• Problem statement: The listing below is to be output in its exact form.

|---|

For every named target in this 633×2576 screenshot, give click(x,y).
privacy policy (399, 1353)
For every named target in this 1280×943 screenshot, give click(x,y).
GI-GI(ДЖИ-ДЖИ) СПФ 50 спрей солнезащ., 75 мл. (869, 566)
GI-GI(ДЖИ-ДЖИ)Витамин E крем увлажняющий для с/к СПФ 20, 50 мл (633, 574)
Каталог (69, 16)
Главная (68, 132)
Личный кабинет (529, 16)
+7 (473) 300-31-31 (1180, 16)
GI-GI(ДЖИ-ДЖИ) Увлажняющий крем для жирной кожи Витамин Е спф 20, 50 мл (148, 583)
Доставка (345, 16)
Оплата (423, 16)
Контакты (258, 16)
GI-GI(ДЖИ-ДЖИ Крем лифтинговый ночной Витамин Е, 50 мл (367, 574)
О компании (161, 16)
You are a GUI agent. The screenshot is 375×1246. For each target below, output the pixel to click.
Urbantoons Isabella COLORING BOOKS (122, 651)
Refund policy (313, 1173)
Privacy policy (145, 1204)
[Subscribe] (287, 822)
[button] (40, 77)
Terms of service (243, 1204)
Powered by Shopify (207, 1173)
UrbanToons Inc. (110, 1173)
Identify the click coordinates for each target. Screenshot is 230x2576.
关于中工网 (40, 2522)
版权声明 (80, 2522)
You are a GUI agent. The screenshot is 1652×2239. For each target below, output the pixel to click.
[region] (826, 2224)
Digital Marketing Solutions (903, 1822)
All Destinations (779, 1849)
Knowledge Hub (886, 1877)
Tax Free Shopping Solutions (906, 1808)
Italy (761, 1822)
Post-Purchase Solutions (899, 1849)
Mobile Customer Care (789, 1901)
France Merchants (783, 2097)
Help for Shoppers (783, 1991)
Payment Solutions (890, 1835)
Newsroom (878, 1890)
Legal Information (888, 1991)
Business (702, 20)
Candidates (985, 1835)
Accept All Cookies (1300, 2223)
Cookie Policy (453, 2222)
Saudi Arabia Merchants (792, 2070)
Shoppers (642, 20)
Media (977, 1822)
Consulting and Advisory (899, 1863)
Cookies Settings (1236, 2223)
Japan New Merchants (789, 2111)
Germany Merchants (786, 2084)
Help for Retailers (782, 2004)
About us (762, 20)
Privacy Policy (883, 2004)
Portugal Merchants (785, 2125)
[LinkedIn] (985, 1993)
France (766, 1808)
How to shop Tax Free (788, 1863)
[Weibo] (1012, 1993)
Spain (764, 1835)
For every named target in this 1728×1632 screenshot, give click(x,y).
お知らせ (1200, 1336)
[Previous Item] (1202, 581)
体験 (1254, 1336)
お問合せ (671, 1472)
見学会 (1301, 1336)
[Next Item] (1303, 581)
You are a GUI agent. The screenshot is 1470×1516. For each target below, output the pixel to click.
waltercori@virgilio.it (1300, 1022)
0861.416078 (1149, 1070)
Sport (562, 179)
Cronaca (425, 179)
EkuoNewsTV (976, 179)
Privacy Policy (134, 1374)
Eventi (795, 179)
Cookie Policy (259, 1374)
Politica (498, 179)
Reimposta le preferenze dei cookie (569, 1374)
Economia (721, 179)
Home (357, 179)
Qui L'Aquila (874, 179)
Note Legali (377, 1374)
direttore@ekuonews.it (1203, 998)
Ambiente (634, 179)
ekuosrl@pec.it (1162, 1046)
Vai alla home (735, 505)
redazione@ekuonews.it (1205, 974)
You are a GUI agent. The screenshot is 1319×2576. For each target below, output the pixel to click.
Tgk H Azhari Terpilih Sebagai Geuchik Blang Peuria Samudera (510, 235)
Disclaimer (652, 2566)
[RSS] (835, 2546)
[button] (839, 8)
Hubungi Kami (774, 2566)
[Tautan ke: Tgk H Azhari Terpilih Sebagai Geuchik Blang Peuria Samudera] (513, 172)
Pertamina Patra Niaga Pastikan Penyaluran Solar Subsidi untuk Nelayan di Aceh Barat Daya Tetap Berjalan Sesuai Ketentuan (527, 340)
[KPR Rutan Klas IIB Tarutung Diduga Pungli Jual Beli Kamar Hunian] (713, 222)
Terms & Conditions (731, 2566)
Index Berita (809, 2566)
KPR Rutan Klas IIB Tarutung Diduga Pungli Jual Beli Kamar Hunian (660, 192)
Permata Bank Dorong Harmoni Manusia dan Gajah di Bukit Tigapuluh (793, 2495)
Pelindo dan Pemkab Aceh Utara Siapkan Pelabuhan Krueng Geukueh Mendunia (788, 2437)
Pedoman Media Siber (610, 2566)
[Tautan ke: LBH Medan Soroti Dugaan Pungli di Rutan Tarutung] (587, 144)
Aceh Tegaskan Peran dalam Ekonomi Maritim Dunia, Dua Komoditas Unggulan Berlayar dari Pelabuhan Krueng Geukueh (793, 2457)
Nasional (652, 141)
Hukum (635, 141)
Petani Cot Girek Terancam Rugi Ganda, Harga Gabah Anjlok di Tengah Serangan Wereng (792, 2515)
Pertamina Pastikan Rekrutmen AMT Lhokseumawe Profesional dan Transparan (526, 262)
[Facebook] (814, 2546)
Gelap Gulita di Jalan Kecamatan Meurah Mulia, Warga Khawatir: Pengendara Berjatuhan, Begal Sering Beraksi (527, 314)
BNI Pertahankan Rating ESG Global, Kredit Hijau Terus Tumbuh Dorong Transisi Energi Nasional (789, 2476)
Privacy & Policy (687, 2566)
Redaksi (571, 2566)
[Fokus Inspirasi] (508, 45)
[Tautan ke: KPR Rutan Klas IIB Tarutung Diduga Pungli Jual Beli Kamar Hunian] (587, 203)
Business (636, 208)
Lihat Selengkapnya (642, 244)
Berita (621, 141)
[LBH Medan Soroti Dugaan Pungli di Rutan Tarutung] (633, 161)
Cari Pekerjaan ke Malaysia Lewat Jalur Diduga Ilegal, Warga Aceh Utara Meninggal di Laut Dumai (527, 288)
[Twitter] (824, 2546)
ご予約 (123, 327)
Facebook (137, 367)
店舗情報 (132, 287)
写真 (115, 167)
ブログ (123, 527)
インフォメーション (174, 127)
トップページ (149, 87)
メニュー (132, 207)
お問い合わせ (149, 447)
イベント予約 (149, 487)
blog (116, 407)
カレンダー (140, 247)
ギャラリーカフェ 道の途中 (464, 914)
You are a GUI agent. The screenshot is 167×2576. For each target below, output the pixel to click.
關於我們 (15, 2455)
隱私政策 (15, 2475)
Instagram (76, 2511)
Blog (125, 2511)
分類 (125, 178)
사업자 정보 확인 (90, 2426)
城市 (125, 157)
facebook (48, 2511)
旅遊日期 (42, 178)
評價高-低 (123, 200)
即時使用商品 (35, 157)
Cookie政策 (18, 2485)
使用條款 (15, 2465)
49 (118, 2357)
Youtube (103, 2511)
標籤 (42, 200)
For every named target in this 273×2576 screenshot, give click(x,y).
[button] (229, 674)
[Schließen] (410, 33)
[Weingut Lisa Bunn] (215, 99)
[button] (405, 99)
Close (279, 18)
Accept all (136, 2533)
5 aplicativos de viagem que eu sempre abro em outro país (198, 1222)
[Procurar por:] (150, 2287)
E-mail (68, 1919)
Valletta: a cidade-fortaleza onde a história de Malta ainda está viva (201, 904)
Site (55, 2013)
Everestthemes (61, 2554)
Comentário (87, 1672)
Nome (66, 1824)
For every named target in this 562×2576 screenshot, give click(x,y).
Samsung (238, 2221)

|---|

• Answer to this task:
For every named target in this 633×2576 screenshot, give click(x,y).
privacy policy (399, 1353)
For every named target in this 1280×943 screenshot, give click(x,y).
GI-GI(ДЖИ-ДЖИ) СПФ 50 спрей солнезащ., 75 мл. (869, 566)
GI-GI(ДЖИ-ДЖИ)Витамин E крем увлажняющий для с/к СПФ 20, 50 мл (633, 574)
Каталог (69, 16)
Главная (68, 132)
Личный кабинет (529, 16)
+7 (473) 300-31-31 (1180, 16)
GI-GI(ДЖИ-ДЖИ) Увлажняющий крем для жирной кожи Витамин Е спф 20, 50 мл (148, 583)
Доставка (345, 16)
Оплата (423, 16)
Контакты (258, 16)
GI-GI(ДЖИ-ДЖИ Крем лифтинговый ночной Витамин Е, 50 мл (367, 574)
О компании (161, 16)
You are a GUI agent. The screenshot is 375×1246. For each target below, output the pixel to click.
Urbantoons Isabella COLORING BOOKS (122, 651)
Refund policy (313, 1173)
Privacy policy (145, 1204)
[Subscribe] (287, 822)
[button] (40, 77)
Terms of service (243, 1204)
Powered by Shopify (207, 1173)
UrbanToons Inc. (110, 1173)
Identify the click coordinates for each target. Screenshot is 230x2576.
关于中工网 (40, 2522)
版权声明 (80, 2522)
You are a GUI agent. The screenshot is 1652×2239. For each target below, output the pixel to click.
[region] (826, 2224)
Digital Marketing Solutions (903, 1822)
All Destinations (779, 1849)
Knowledge Hub (886, 1877)
Tax Free Shopping Solutions (906, 1808)
Italy (761, 1822)
Post-Purchase Solutions (899, 1849)
Mobile Customer Care (789, 1901)
France Merchants (783, 2097)
Help for Shoppers (783, 1991)
Payment Solutions (890, 1835)
Newsroom (878, 1890)
Legal Information (888, 1991)
Business (702, 20)
Candidates (985, 1835)
Accept All Cookies (1300, 2223)
Cookie Policy (453, 2222)
Saudi Arabia Merchants (792, 2070)
Shoppers (642, 20)
Media (977, 1822)
Consulting and Advisory (899, 1863)
Cookies Settings (1236, 2223)
Japan New Merchants (789, 2111)
Germany Merchants (786, 2084)
Help for Retailers (782, 2004)
About us (762, 20)
Privacy Policy (883, 2004)
Portugal Merchants (785, 2125)
[LinkedIn] (985, 1993)
France (766, 1808)
How to shop Tax Free (788, 1863)
[Weibo] (1012, 1993)
Spain (764, 1835)
For every named target in this 1728×1632 screenshot, give click(x,y).
お知らせ (1200, 1336)
[Previous Item] (1202, 581)
体験 (1254, 1336)
お問合せ (671, 1472)
見学会 (1301, 1336)
[Next Item] (1303, 581)
You are a GUI agent. The screenshot is 1470×1516. For each target below, output the pixel to click.
waltercori@virgilio.it (1300, 1022)
0861.416078 (1149, 1070)
Sport (562, 179)
Cronaca (425, 179)
EkuoNewsTV (976, 179)
Privacy Policy (134, 1374)
Eventi (795, 179)
Cookie Policy (259, 1374)
Politica (498, 179)
Reimposta le preferenze dei cookie (569, 1374)
Economia (721, 179)
Home (357, 179)
Qui L'Aquila (874, 179)
Note Legali (377, 1374)
direttore@ekuonews.it (1203, 998)
Ambiente (634, 179)
ekuosrl@pec.it (1162, 1046)
Vai alla home (735, 505)
redazione@ekuonews.it (1205, 974)
You are a GUI agent. The screenshot is 1319×2576. For each target below, output the pixel to click.
Tgk H Azhari Terpilih Sebagai Geuchik Blang Peuria Samudera (510, 235)
Disclaimer (652, 2566)
[RSS] (835, 2546)
[button] (839, 8)
Hubungi Kami (774, 2566)
[Tautan ke: Tgk H Azhari Terpilih Sebagai Geuchik Blang Peuria Samudera] (513, 172)
Pertamina Patra Niaga Pastikan Penyaluran Solar Subsidi untuk Nelayan di Aceh Barat Daya Tetap Berjalan Sesuai Ketentuan (527, 340)
[KPR Rutan Klas IIB Tarutung Diduga Pungli Jual Beli Kamar Hunian] (713, 222)
Terms & Conditions (731, 2566)
Index Berita (809, 2566)
KPR Rutan Klas IIB Tarutung Diduga Pungli Jual Beli Kamar Hunian (660, 192)
Permata Bank Dorong Harmoni Manusia dan Gajah di Bukit Tigapuluh (793, 2495)
Pelindo dan Pemkab Aceh Utara Siapkan Pelabuhan Krueng Geukueh Mendunia (788, 2437)
Pedoman Media Siber (610, 2566)
[Tautan ke: LBH Medan Soroti Dugaan Pungli di Rutan Tarutung] (587, 144)
Aceh Tegaskan Peran dalam Ekonomi Maritim Dunia, Dua Komoditas Unggulan Berlayar dari Pelabuhan Krueng Geukueh (793, 2457)
Nasional (652, 141)
Hukum (635, 141)
Petani Cot Girek Terancam Rugi Ganda, Harga Gabah Anjlok di Tengah Serangan Wereng (792, 2515)
Pertamina Pastikan Rekrutmen AMT Lhokseumawe Profesional dan Transparan (526, 262)
[Facebook] (814, 2546)
Gelap Gulita di Jalan Kecamatan Meurah Mulia, Warga Khawatir: Pengendara Berjatuhan, Begal Sering Beraksi (527, 314)
BNI Pertahankan Rating ESG Global, Kredit Hijau Terus Tumbuh Dorong Transisi Energi Nasional (789, 2476)
Privacy & Policy (687, 2566)
Redaksi (571, 2566)
[Fokus Inspirasi] (508, 45)
[Tautan ke: KPR Rutan Klas IIB Tarutung Diduga Pungli Jual Beli Kamar Hunian] (587, 203)
Business (636, 208)
Lihat Selengkapnya (642, 244)
Berita (621, 141)
[LBH Medan Soroti Dugaan Pungli di Rutan Tarutung] (633, 161)
Cari Pekerjaan ke Malaysia Lewat Jalur Diduga Ilegal, Warga Aceh Utara Meninggal di Laut Dumai (527, 288)
[Twitter] (824, 2546)
ご予約 (123, 327)
Facebook (137, 367)
店舗情報 (132, 287)
写真 (115, 167)
ブログ (123, 527)
インフォメーション (174, 127)
トップページ (149, 87)
メニュー (132, 207)
お問い合わせ (149, 447)
イベント予約 (149, 487)
blog (116, 407)
カレンダー (140, 247)
ギャラリーカフェ 道の途中 (464, 914)
You are a GUI agent. The screenshot is 167×2576. For each target below, output the pixel to click.
關於我們 (15, 2455)
隱私政策 (15, 2475)
Instagram (76, 2511)
Blog (125, 2511)
分類 (125, 178)
사업자 정보 확인 (90, 2426)
城市 (125, 157)
facebook (48, 2511)
旅遊日期 (42, 178)
評價高-低 (123, 200)
即時使用商品 (35, 157)
Cookie政策 (18, 2485)
使用條款 (15, 2465)
49 (118, 2357)
Youtube (103, 2511)
標籤 (42, 200)
For every named target in this 273×2576 screenshot, give click(x,y).
[button] (229, 674)
[Schließen] (410, 33)
[Weingut Lisa Bunn] (215, 99)
[button] (405, 99)
Close (279, 18)
Accept all (136, 2533)
5 aplicativos de viagem que eu sempre abro em outro país (198, 1222)
[Procurar por:] (150, 2287)
E-mail (68, 1919)
Valletta: a cidade-fortaleza onde a história de Malta ainda está viva (201, 904)
Site (55, 2013)
Everestthemes (61, 2554)
Comentário (87, 1672)
Nome (66, 1824)
For every named target in this 562×2576 screenshot, give click(x,y).
Samsung (238, 2221)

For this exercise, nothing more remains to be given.